Just confused me and thought it might be useful to you to know that. Not trying to be an asshole.

pchiusano wrote at 2021-12-05 22:13:02:

Recommend starting with part 1 of the article if you want more of an overview:

https://www.unison-lang.org/articles/distributed-datasets/

jltsiren wrote at 2021-12-06 00:06:23:

I dislike the term "immutable data structure", because it has two widely used conflicting meanings:

1. Read-only data structures, which are used by everyone in every language all the time.

2. Persistent data structures, which make the underlying immutable structures kind of mutable by creating new versions and reusing parts from the old versions of the structure.

mopierotti wrote at 2021-12-06 00:27:53:

Aren't those the same things? i.e. 2. are just read-only data structures with functions to create new read-only data structures based on them. (e.g. immutable linked lists that you can filter, concat, etc. with)

Or are you talking about something more specific, like mutable data structures that provide immutable snapshots of the backing data?

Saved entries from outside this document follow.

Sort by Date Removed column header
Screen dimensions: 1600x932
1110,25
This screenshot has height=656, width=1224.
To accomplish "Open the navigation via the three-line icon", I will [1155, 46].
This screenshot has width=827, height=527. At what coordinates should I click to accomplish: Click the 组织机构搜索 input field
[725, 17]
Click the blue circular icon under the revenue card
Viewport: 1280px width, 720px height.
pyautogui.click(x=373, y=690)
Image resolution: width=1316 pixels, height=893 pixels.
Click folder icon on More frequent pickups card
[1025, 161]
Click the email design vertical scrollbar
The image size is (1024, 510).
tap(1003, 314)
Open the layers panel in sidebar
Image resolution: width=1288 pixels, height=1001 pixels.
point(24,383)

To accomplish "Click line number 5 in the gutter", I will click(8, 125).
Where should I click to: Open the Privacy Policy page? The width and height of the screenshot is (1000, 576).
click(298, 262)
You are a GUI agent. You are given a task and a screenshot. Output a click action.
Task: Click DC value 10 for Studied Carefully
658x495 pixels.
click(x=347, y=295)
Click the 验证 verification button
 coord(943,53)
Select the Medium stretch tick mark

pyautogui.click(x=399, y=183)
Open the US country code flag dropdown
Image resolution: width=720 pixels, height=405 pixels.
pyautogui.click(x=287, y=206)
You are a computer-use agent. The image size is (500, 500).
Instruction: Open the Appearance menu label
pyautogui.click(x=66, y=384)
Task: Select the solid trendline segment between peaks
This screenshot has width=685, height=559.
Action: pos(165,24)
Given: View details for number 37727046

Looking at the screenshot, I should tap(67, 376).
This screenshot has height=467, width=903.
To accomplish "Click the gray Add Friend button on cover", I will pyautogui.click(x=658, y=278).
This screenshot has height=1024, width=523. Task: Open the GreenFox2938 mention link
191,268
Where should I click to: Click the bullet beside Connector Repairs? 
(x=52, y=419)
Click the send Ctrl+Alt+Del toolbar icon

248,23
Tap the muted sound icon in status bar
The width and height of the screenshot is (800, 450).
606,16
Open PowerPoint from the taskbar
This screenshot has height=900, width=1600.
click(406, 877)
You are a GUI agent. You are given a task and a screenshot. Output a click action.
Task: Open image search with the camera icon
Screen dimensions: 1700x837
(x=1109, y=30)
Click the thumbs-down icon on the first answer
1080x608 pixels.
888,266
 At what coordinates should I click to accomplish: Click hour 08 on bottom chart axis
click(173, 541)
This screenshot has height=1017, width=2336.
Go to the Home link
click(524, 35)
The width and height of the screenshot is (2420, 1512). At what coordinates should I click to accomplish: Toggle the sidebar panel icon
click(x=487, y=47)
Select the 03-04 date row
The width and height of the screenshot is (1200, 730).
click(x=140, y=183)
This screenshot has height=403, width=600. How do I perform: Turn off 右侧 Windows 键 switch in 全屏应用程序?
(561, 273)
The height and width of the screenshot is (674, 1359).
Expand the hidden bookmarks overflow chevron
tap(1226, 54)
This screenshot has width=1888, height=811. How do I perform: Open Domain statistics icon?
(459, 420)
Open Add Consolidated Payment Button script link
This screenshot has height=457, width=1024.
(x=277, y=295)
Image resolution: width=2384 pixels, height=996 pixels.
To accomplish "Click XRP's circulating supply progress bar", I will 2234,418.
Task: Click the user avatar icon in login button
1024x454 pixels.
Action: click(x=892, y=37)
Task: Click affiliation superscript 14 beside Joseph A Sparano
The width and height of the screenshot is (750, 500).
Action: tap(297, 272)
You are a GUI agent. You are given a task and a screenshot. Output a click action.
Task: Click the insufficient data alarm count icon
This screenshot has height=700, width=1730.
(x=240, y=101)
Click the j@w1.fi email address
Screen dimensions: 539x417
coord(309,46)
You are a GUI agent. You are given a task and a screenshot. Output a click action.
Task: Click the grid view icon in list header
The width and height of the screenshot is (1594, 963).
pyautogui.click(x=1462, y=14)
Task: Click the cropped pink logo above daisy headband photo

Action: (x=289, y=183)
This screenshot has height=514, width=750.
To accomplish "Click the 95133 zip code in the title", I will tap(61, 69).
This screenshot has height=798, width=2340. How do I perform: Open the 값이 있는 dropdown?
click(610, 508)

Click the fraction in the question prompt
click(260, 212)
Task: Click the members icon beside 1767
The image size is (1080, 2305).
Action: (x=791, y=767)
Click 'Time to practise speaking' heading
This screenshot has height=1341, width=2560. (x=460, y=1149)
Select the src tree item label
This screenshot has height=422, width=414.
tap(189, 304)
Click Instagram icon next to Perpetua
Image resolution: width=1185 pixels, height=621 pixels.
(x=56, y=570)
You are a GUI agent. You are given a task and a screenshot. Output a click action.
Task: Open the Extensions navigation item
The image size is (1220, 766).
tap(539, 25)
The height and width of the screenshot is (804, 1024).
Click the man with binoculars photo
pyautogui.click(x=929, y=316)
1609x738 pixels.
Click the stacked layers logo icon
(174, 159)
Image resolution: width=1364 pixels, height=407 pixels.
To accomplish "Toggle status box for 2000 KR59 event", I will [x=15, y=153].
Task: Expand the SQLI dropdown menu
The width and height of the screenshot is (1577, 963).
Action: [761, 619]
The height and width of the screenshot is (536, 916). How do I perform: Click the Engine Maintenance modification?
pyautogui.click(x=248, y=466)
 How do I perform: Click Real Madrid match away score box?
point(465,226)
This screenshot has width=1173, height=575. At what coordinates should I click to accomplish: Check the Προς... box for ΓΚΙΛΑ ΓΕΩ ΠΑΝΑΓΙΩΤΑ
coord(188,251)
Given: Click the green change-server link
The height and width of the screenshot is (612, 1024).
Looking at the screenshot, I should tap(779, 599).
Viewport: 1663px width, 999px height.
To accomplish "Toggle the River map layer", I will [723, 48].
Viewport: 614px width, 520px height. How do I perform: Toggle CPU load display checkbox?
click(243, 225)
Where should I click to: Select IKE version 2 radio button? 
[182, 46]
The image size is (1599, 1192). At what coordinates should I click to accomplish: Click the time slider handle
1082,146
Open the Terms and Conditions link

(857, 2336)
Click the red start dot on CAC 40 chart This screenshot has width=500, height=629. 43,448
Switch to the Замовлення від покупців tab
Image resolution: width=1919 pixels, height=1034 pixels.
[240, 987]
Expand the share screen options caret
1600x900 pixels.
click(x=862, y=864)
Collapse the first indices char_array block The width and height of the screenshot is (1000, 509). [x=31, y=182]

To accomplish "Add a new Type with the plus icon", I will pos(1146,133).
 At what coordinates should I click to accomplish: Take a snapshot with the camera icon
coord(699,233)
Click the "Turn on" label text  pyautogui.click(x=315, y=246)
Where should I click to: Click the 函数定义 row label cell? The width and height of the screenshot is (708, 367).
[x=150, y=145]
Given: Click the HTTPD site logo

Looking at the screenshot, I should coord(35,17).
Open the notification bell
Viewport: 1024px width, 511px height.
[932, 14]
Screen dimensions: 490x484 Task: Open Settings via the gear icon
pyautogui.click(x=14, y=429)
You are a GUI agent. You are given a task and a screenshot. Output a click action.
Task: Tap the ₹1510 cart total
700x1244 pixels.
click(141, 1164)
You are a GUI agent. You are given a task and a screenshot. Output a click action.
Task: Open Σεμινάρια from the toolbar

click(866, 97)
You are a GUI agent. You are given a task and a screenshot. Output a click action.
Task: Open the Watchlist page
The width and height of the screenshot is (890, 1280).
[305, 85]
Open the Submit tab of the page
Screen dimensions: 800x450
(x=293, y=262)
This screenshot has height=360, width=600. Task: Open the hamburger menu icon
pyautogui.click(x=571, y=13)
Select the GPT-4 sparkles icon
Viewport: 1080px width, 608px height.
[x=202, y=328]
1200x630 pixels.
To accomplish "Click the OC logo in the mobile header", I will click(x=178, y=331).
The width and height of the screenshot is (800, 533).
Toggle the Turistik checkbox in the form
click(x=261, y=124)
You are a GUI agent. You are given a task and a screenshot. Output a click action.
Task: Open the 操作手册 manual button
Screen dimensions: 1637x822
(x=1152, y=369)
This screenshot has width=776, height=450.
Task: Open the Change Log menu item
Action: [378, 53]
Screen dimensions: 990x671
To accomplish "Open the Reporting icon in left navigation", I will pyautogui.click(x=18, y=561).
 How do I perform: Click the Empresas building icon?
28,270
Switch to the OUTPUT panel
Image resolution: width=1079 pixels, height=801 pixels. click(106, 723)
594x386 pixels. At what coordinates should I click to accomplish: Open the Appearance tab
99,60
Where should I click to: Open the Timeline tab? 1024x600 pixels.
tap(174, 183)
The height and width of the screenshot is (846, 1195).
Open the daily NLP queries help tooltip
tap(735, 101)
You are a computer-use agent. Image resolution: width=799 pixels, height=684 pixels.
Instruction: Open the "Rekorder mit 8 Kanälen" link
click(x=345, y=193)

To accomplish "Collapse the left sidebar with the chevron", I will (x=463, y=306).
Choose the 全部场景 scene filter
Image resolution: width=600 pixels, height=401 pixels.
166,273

skyde wrote at 2021-12-06 00:29:41:

lol the word "persistent" is itself ambiguous an have conflicting meaning:

1-

https://en.wikipedia.org/wiki/Persistence_(computer_science)

In computer science, persistence refers to the characteristic of state of a system that outlives (persists more than) the process that created it.

2-

https://en.wikipedia.org/wiki/Persistent_data_structure

In computing, a persistent data structure or not ephemeral data structure is a data structure that always preserves the previous version of itself when it is modified.

armchairhacker wrote at 2021-12-06 00:43:15:

I usually distinguish "readonly" values (references which block mutation, but you can mutate via another reference) and "immutable" values (what OP calls persistent, where modification may copy-on-write but you're certain the original reference won't mutate).